WHAT TO WORK ON:
From the line containing "Open transfer settings" down to the last line of the entries, print each line exactly and leave the pictures out.

(Stored items)
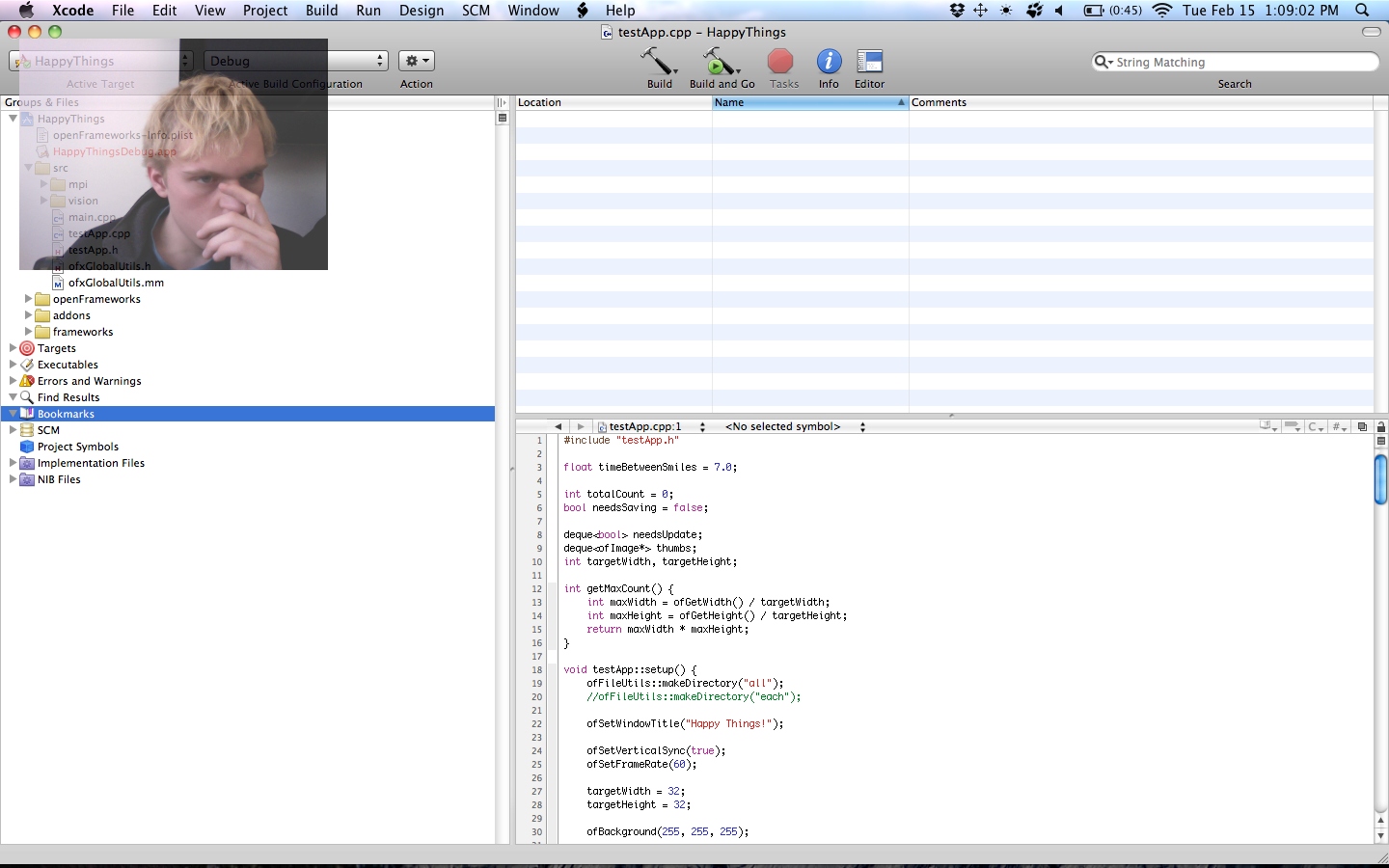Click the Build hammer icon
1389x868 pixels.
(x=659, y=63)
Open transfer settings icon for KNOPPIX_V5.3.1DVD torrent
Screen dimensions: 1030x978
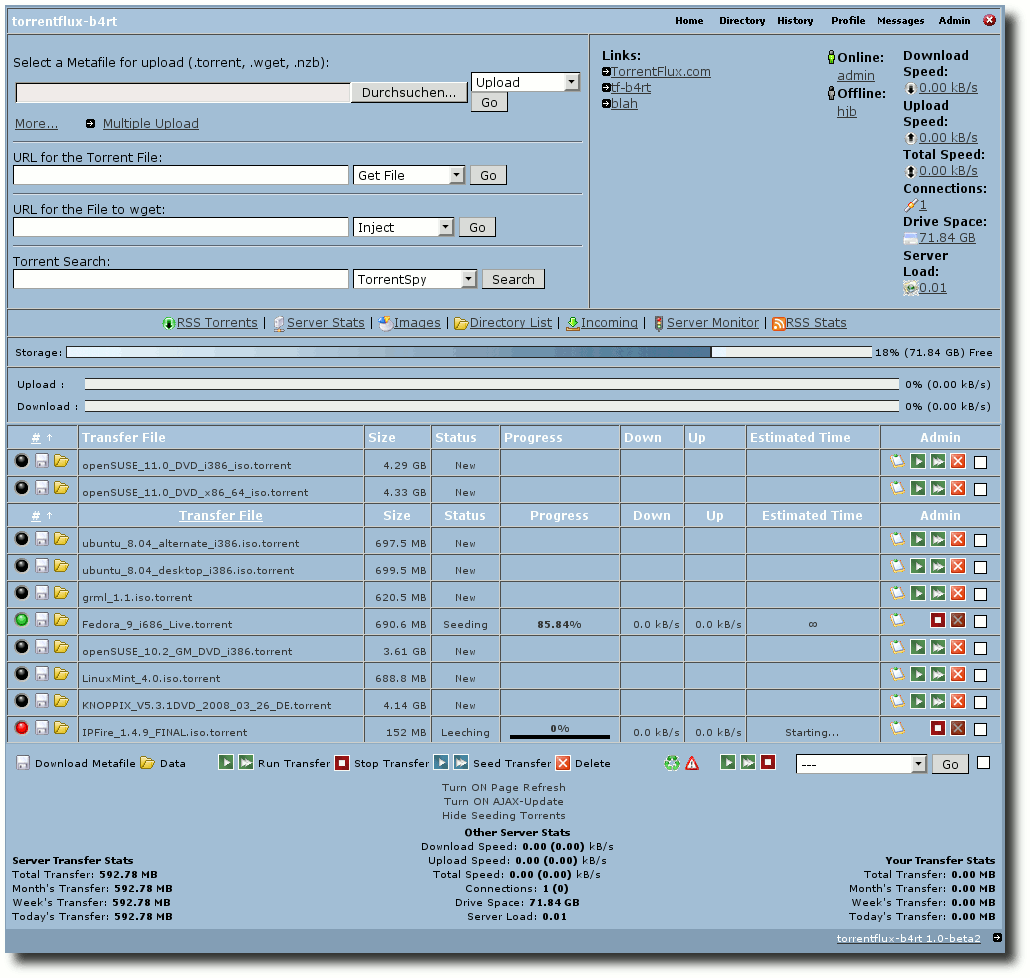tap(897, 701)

SOLUTION BELOW:
Open transfer settings icon for KNOPPIX_V5.3.1DVD torrent
Screen dimensions: 1030x978
tap(897, 701)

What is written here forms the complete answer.